When the physical limits are an obstacle we will see a change of paradigm. I will continue with other factors that may be important in the future. I suspect that we are yet limited to a 2D (planar) design of chips and even 3D is a repackage of a 2D design.

Most of the work can be done in parallel: physical simulations, database operations, pattern recognition, datafile processing, etc...

AMD-ATI and Nvidia have done a great job with their high-end graphics cards. By now they have towsands of parallel processors on a chip. The software has also progressed with OpenCL, and PyOpenCL, Nvidia CUDA and ATI-Brook+, NoSQL and CouchDb databases, map-reduce algorithms. Clusters of graphics cards behave as a supercomputer.

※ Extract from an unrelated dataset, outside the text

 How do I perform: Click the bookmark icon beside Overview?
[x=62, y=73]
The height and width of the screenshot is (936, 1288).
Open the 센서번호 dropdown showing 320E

I think that in the future we will see 3D neuronal networks, implemented in hardware with on-the-fly programmable coefficients that will try to mimic the brain (the most efficient parallel computer - per watt, and the only one that is really intelligent). Heat removal is a major issue in any circumstance.

New technology will make the entrance, may be this one:
Superconducting Niobium Chip Smashes Silicon Power Consumption Standards A superconducting logic chip with a clock speed of 6 GHz beats silicon energy efficiency by two orders of magnitude. arxiv-Ultra-Low-Power Superconductor Logic

(note: I'm playing around since chip 8080, and I saw a huge evolution and I'll see more, if I manage to keep alive ;)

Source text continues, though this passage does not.